W jednym z europejskich miast, w wysokim bloku, na siódmym piętrze, w nowocześnie urządzonym mieszkaniu żyje małżeństwo. On – wykształcony inżynier, oczytany, przystojny. Ona posiada dyplom z wyróżnieniem, ma doskonale płatną pracę i zachwyca urodą. Mają wiele czasu dla siebie, więc oddają się rozrywkom, zajęciom sportowym, kursom językowym, spotkaniom z przyjaciółmi. W ich niewielkim mieszkaniu panuje spokój, ład i cisza.
Nie tak jak u sąsiadów. Nie tak jak u tamtych – zamieszkujących zrujnowaną willę na sąsiedniej ulicy. Nie tak jak hen daleko na drugiej półkuli, w tym wysokim domu z czerwonej cegły, w którym gnieździ się kilka rodzin i kłóci kilkunastu chłopców spędzających czas na kopaniu brudnej, okrągłej rzeczy. Chyba piłki. Spękanej jak ręce ich ojców podejmujących byle jaką robotę, żeby zapłacić za te kilka metrów własnej powierzchni. Ci mężczyźni przypominają Syzyfów, których karmi los. Ironią. Poczuciem przegranej już na starcie. Goryczą upokorzenia.
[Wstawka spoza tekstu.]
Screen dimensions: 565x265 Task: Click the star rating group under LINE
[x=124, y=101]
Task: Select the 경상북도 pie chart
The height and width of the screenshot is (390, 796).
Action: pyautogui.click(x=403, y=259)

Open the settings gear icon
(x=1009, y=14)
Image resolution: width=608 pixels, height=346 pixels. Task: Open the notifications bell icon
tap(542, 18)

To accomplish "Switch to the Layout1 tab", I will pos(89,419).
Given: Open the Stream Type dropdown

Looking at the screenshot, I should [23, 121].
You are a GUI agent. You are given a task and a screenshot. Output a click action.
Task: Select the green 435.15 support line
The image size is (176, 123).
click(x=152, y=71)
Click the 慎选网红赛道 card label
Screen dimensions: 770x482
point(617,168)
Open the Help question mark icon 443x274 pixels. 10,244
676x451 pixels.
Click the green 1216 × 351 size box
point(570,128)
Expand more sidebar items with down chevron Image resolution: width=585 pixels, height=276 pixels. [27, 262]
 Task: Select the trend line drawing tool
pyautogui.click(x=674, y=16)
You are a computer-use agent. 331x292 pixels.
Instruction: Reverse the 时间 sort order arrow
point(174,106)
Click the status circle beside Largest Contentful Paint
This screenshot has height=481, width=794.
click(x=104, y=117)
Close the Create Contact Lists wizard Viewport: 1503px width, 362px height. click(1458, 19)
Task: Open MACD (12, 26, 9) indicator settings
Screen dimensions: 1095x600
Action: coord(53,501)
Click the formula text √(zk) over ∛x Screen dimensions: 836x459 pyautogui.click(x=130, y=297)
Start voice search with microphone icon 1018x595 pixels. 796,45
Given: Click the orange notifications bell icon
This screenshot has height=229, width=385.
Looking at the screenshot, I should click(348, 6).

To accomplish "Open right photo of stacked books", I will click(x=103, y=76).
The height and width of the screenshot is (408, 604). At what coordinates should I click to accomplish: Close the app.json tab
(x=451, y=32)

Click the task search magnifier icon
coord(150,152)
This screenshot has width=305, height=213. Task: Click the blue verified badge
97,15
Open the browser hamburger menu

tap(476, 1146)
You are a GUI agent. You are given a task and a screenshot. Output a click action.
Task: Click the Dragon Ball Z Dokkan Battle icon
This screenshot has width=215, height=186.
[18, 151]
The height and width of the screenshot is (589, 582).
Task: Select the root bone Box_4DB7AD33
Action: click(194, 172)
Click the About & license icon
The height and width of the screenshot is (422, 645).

Pomiędzy tymi wszystkimi historiami dostrzec można niewidzialnym okiem Piękną Panią. Przechadza się z dostojeństwem i patrzy. Przede wszystkim na dzieci, na ich słowa, interesują ją ich dyskusje, głośne spory. Zatrzymuje się przy kobietach, najczęściej tych zaniedbanych, które nie mają już siły zakładać masek na zmęczone, poorane bruzdami rozczarowań twarze. Rozumie ich bezsilność. Milczy i jest. Obecna tym bardziej, im większy pomiędzy ludźmi panuje marazm. Płacze z płaczącymi i pości z głodującymi.
Ci, o których mowa – wszyscy doświadczają niedostatku.
Wielkiego Głodu czasów obecnych.
A Piękna Pani wraca do swojego Królestwa, żeby dla tych głodujących rzesz upiec bochny miłosnego chleba. Żeby nabrać ze Źródła ożywczej wody. Żeby upleść z wikliny kosze, w których złoży się zmęczone i nieutulone niemowlęta. I kobiety i mężczyzn, którzy leżą skuleni w swoich ciasnych ciałach umierając z tęsknoty za… Człowiekiem.
Panem obecnego czasu jest chaos. Władca zimny i okrutny.
Piękna Pani jest Królową Niebios, której obecność roztapia mrok i ogrzewa struchlałe lękiem dusze. Mieszkańców obecnego czasu.